One month after news came out about a massive breach at Equifax, the credit bureau is still struggling with the fallout. The latest blow arrived yesterday when an independent security researcher reported discovering that links on the Equifax Web site were attempting to redirect him to a malicious URL.
In a blog post yesterday, analyst Randy Abrams said that he visited the Equifax site to check and see whether false information from another credit bureau had made its way into his credit report on Equifax. When he tried to access his personal information, he said he was redirected to a site with a fake Flash Player update screen. In a tweet yesterday, Abrams said it appeared that the issue might indicate Equifax' Web site had been breached again.
Equifax revealed in early September that its systems had been compromised sometime between May and July, causing sensitive personal data for around 143 million Americans, as well as a number of Canadian and British citizens, to be exposed. Early this month, the company increased its estimate of the number of U.S. victims by 2.5 million. The U.K.'s National Cyber Security Centre reported yesterday that nearly 700,000 Britons might have been affected by the breach.
Flash Update Link a Red Flag
Abrams noted on his blog that he "just sort of tripped over" the latest problem at Equifax' Web site while trying to view his credit information. The appearance of a Flash update site was an immediate red flag, according to Abrams.
"Seriously folks, Equifax has enough on their plate trying to update Apache," he said. "They are not going to help you update Flash. I know that nobody is surprised at my find, but watching Equifax is getting to be like watching a video of United Airlines 'deplaning' a passenger . . . It hurts."
The fake Flash download links appeared during at least four separate visits Abrams made to the Equifax site, according to a report today in Ars Technica.
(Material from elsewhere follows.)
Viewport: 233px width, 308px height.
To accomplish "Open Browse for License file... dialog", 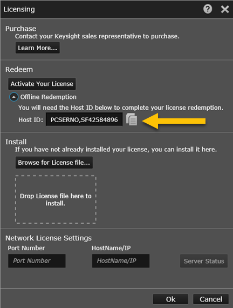I will pos(54,163).

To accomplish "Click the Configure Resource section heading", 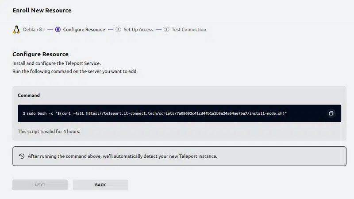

An analysis by the German IT firm Payload Security gave the malicious file that attempted to load a threat score of 96 out of a possible 100.
'Gets Scarier the More I Look'
Early last week, Equifax said the cybersecurity company Mandiant had completed a forensic investigation of the breach, although the credit bureau's own internal investigation remains ongoing. The company added it's working on its own and with outside advisors to "implement and accelerate long-term security improvements."
In the wake of last month's report, Equifax' chief information officer and chief security officer both announced immediate plans to retire. The company is also offering to help people affected by the breach with credit freezes and credit monitoring.
Equifax continues to come under fire from many directions, not only for the initial breach but for its subsequent handling of the incident. After yesterday's update by the National Cyber Security Centre, U.K.-based security writer Graham Cluley called the company's response to date "shambolic."
"Equifax said that it had not yet started notifying the affected UK consumers because it did not think it was 'appropriate' as it was waiting until 'the full forensics investigation was completed,'" Cluley wrote yesterday on his blog. "Given the mess Equifax has made in its attempts to respond to this breach, you would think the credit bureau would be itching to repair its reputation in the eyes of consumers everywhere. Honestly, I'm not sure that reasoning does the trick."
Meanwhile, U.S.-based security writer Brian Krebs has pointed out that the Equifax breach could expose not only people's names, Social Security numbers, and birth dates, but also details about their salary and employment histories. Krebs also criticized the Web site that Equifax created to keep people informed about the issue.
"I've been spending quite a bit of time looking at Equifax’s various Web properties over the past few weeks and I have to say it gets scarier the more I look," he said.